We get used to What’s Here Now
This story about the decline of henequen may feel like some-thing that happened a million years ago, but it wasn’t very long ago at all. My great-grandmother was alive during both the boom and the bust, and I knew her well.
The refrigerator seems like it has been around forever, but my mother still calls it an icebox. The first NASA engineers, many of them still workingtoday, used slide rules to figure out how to put a man on the moon. There was a time, not so long ago, when I played vinyl albums on my hi-fi, played the new Pong video game for hours, and listened to progressive rock music featuring the newfangled Moog synthesizer. (My 13-year-old son still can’t understand why I call a CD an “album.”) In one defining moment in July of 1965, Bob Dylan “plugged in” at the Newport Jazz Festival and changed the sound of pop music forever. Amplified music that had heretofore been mostly the domain of teeny-boppers and blues enthusiasts suddenly became a popular creative force. By adopting technology, Dylan angered a significant portion of his “customer base, ”but opened up an enormous new market of baby boomers who were gravitating toward a more electric sound being popularized by the Beatles and the rest of the British Invasion.

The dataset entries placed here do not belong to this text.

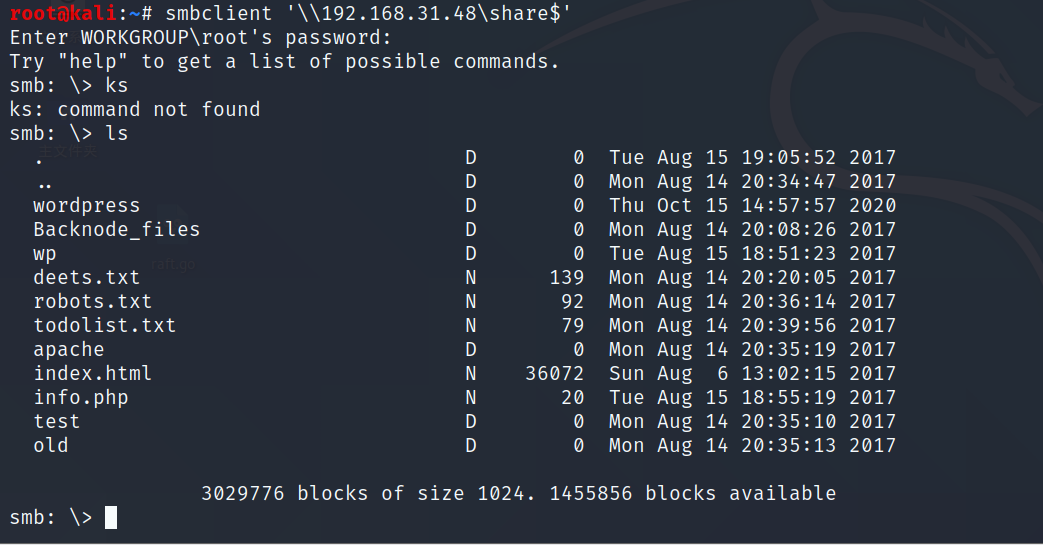Click the test directory entry
The width and height of the screenshot is (1043, 545).
(x=56, y=421)
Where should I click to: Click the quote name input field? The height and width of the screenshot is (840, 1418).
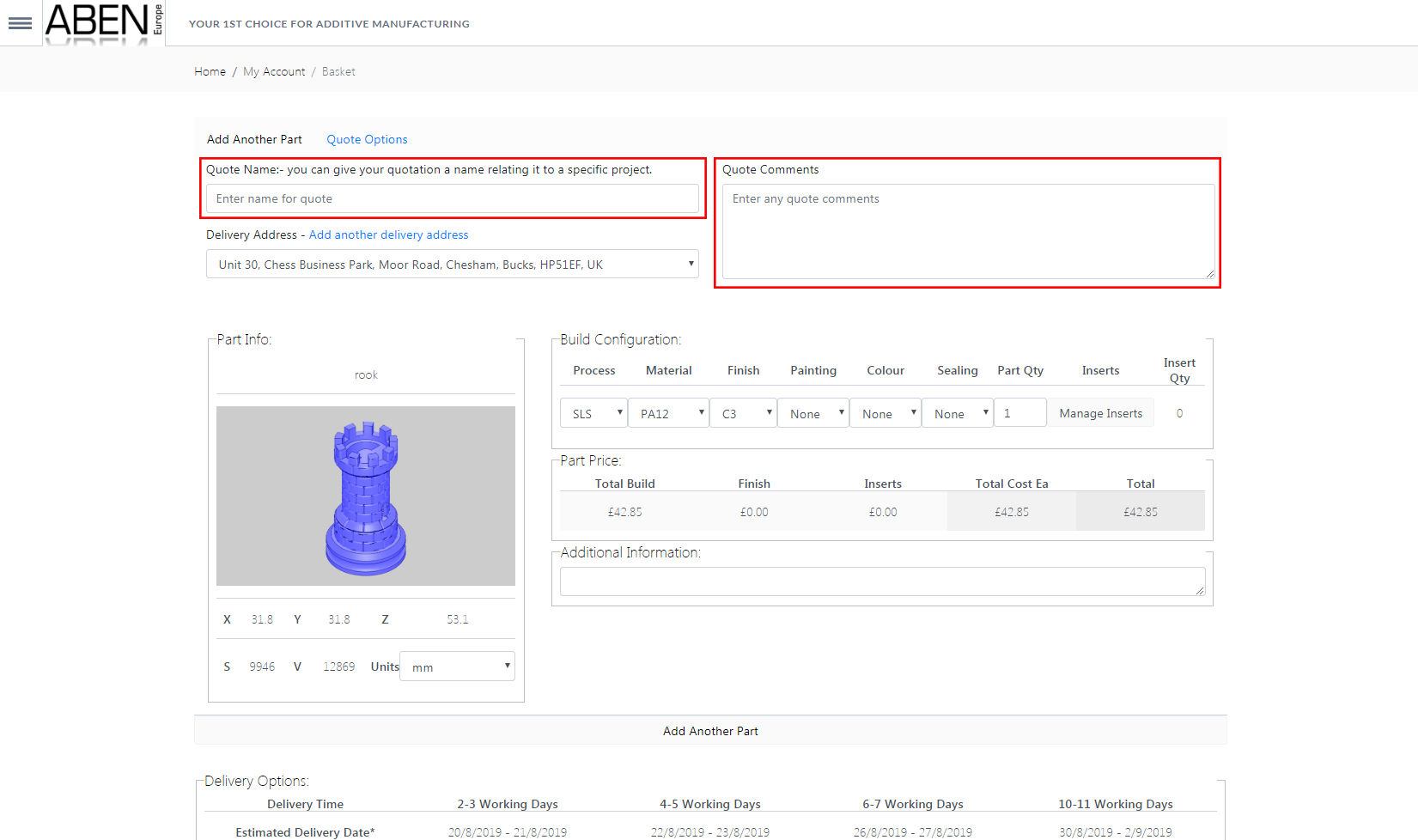pyautogui.click(x=452, y=199)
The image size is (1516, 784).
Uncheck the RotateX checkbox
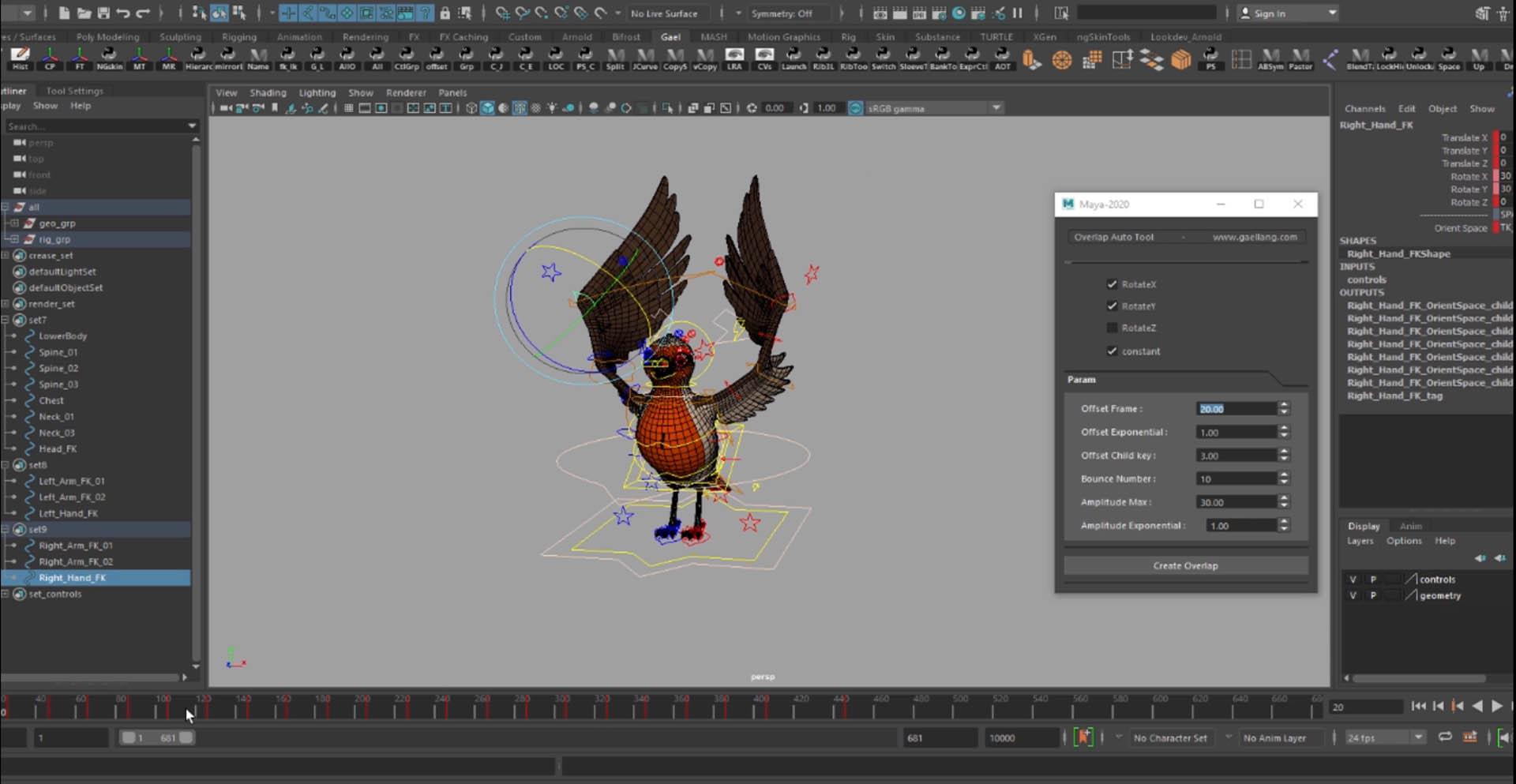point(1112,284)
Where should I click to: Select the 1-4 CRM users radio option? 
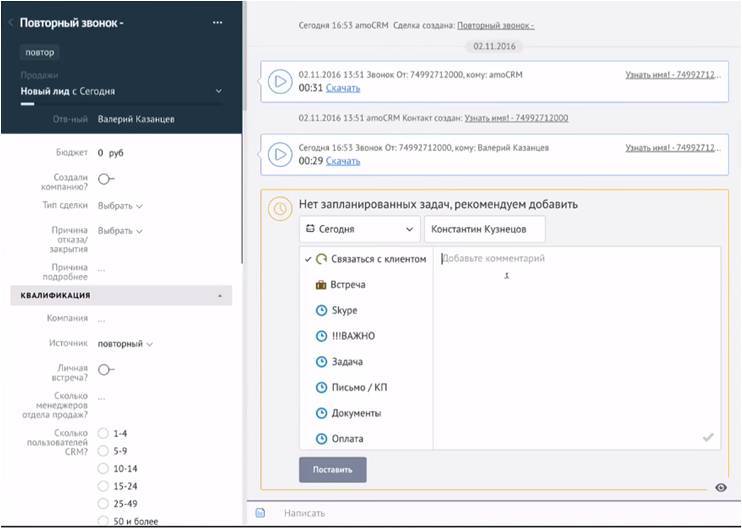click(x=103, y=433)
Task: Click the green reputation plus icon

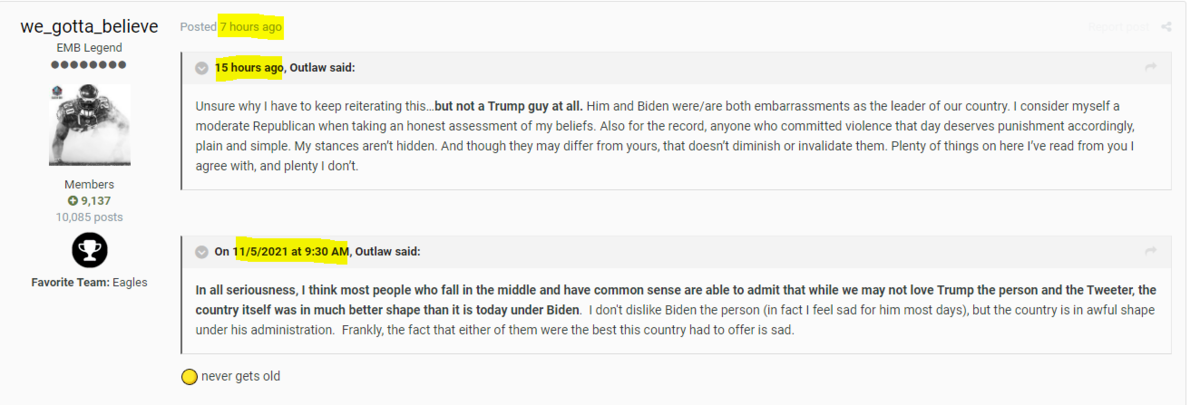Action: tap(72, 201)
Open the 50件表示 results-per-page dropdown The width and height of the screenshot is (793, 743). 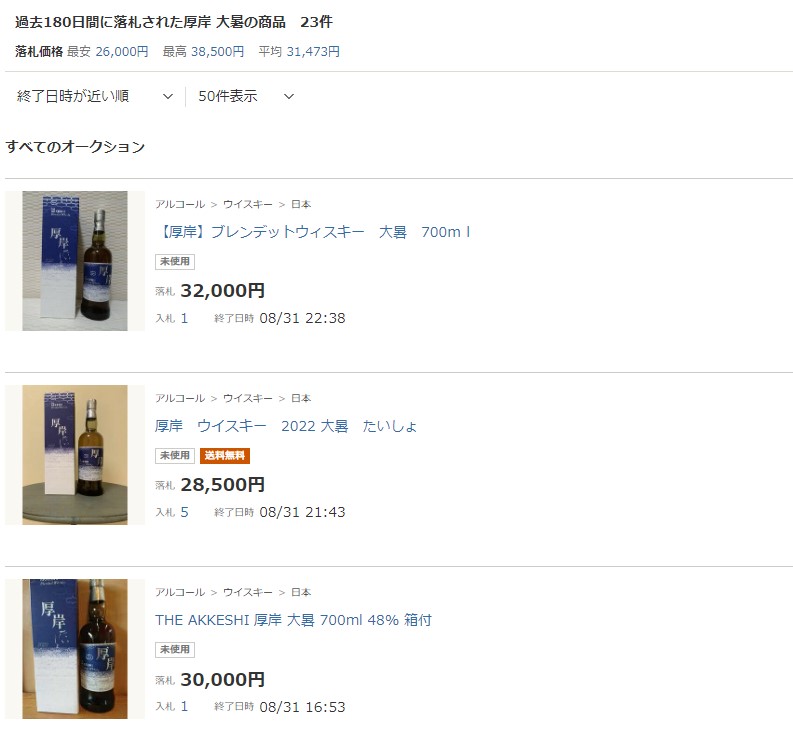coord(246,96)
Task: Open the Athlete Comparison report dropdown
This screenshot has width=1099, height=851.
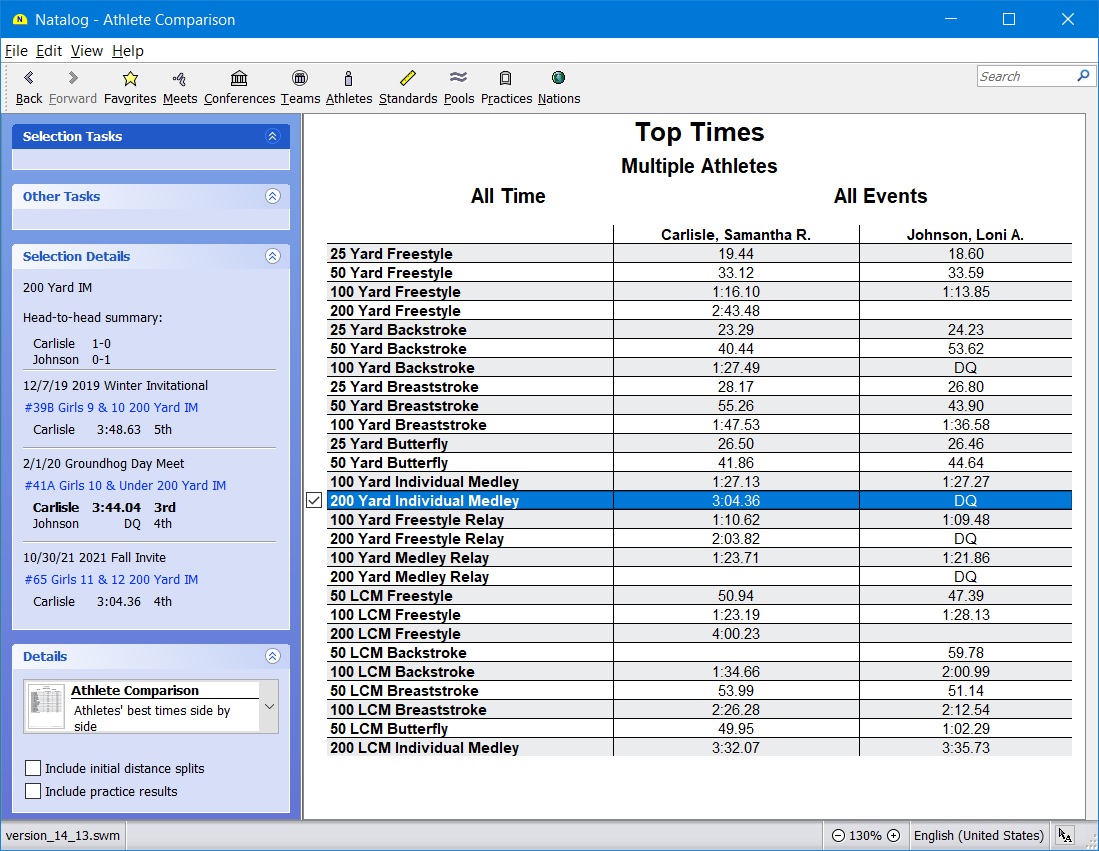Action: (x=268, y=707)
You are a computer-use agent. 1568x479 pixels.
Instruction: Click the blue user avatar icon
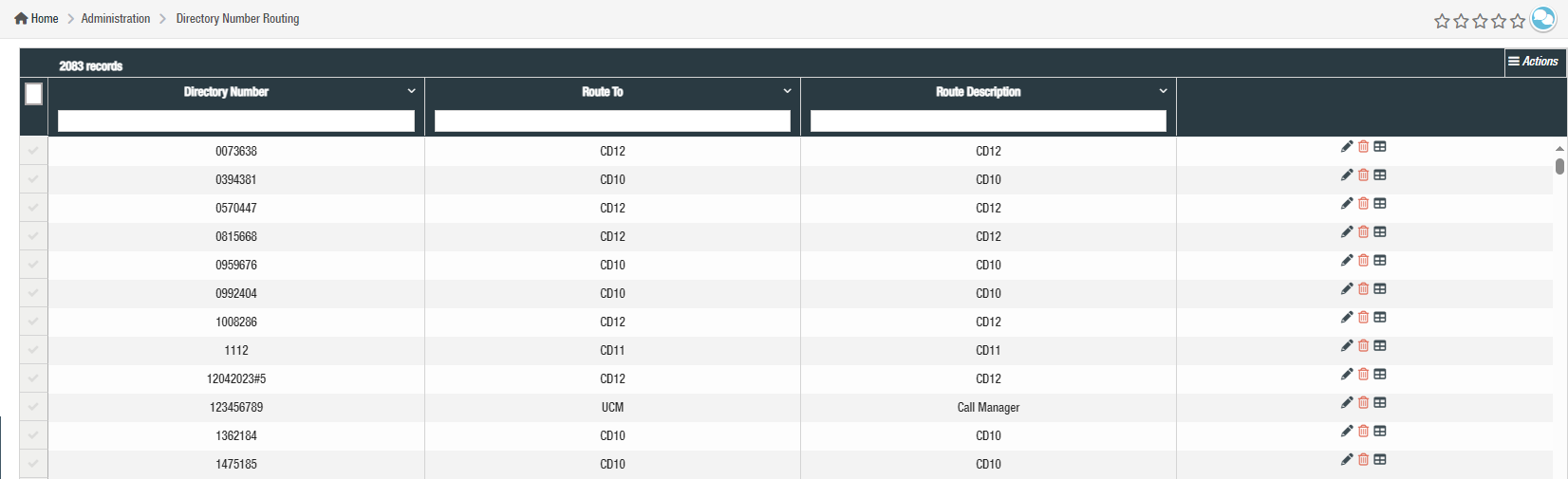click(x=1544, y=19)
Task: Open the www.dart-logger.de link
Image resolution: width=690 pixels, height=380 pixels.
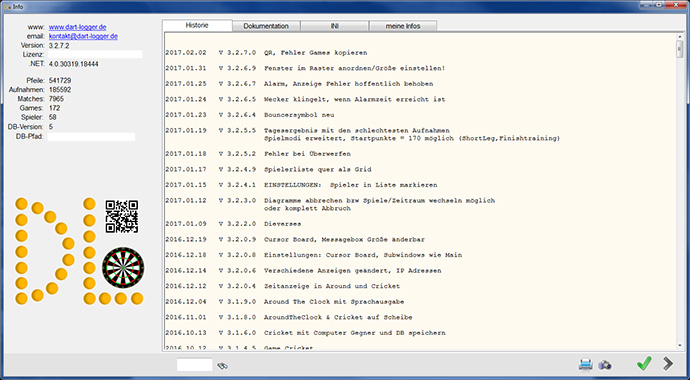Action: point(77,27)
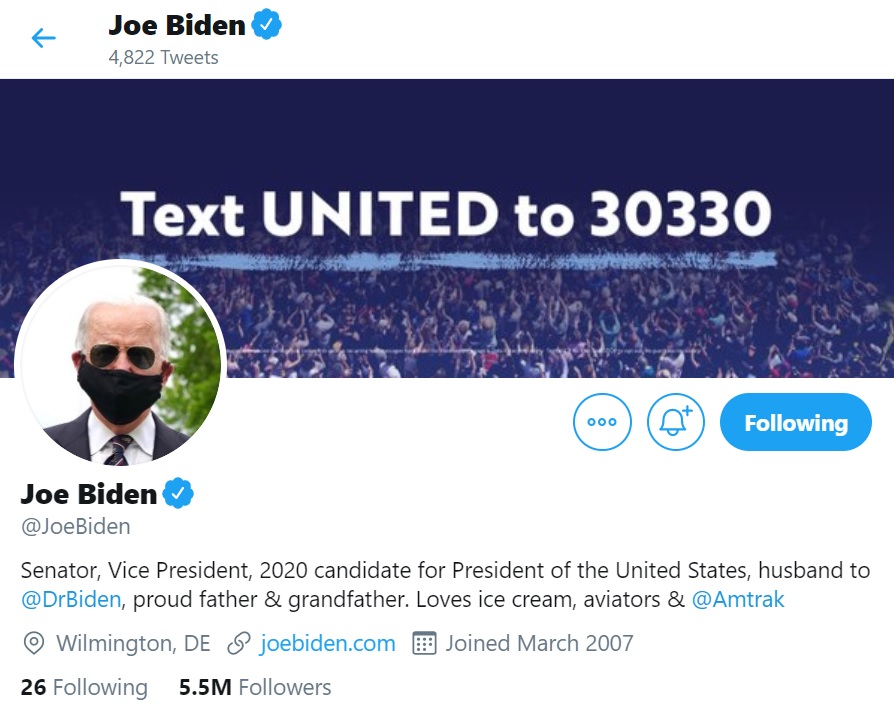Click the '4,822 Tweets' count in header
The image size is (894, 707).
point(163,57)
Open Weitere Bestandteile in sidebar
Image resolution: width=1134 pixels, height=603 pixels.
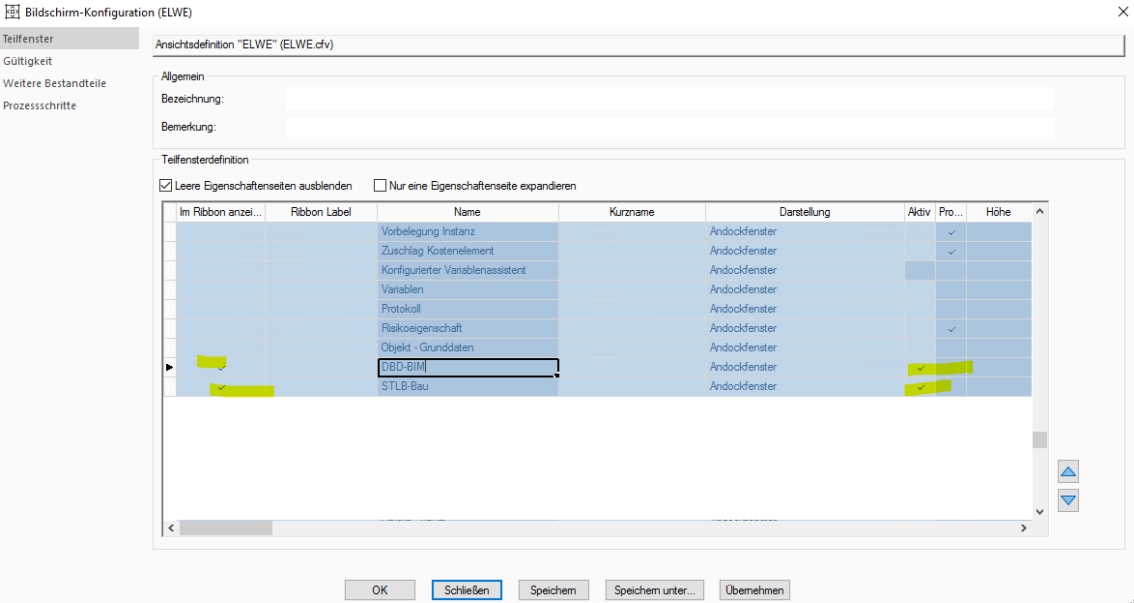54,83
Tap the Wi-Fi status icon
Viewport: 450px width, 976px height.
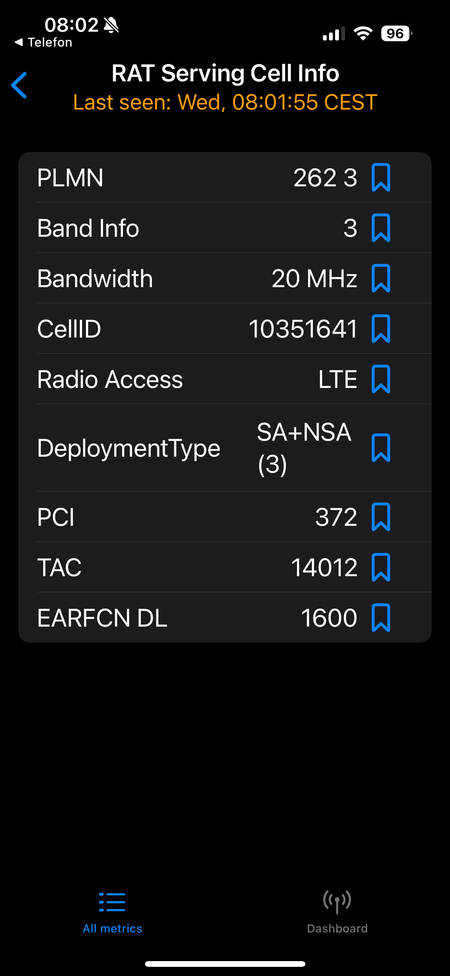click(363, 34)
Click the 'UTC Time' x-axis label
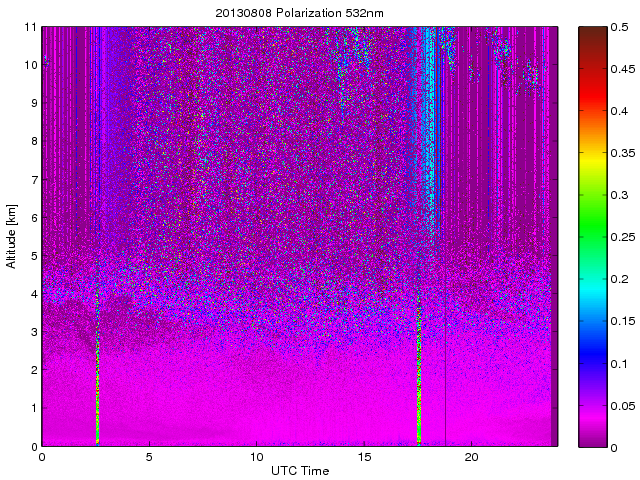Screen dimensions: 640x480 coord(299,470)
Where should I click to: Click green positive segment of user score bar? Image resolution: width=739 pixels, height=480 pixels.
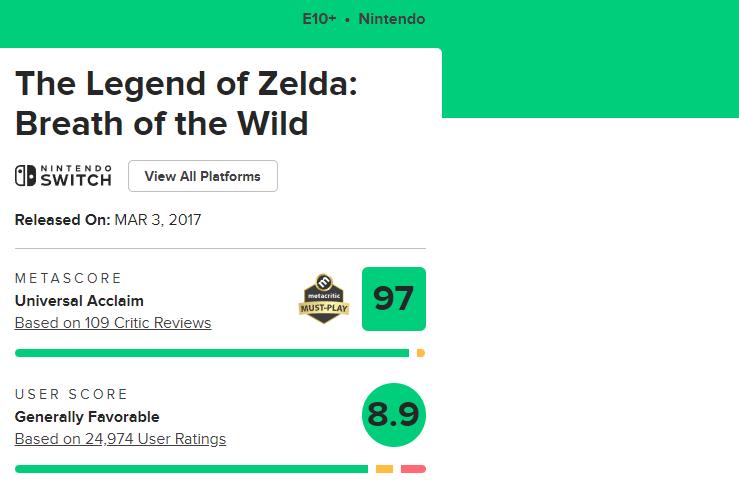(191, 469)
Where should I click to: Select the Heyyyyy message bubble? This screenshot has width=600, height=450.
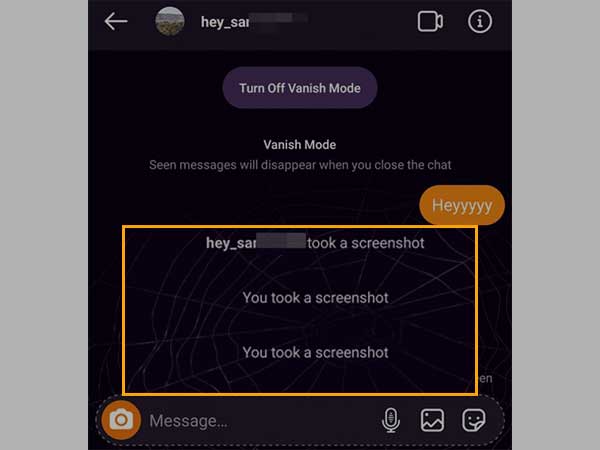[x=462, y=205]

What are you offering right now that will go the way of the sextant, the slide rule, or the acoustic “folky” singer? It’s not too difficult to see these events coming if you keep your eyes open and recognize the signals. In 10 years, will we still see pay phones, film cameras, VCRs, or stock exchange trading floors? Will anything be made from “partially hydrogenated vegetable oil”? Many products hitting the shelf right now will be obsolete in the time it takes for one of our kids to make it through college. At the accelerated level we’re moving now, product and service cycles in some industries will be measured in months, not years.
In the first half of the twentieth century, Harvard economist Joseph Schumpeter coined the famous phrase “creative destruction” to describe the ongoing process that is capitalism. When the waves of creative destruction are heading your way, you have two choices: either drown or learn to ride the waves.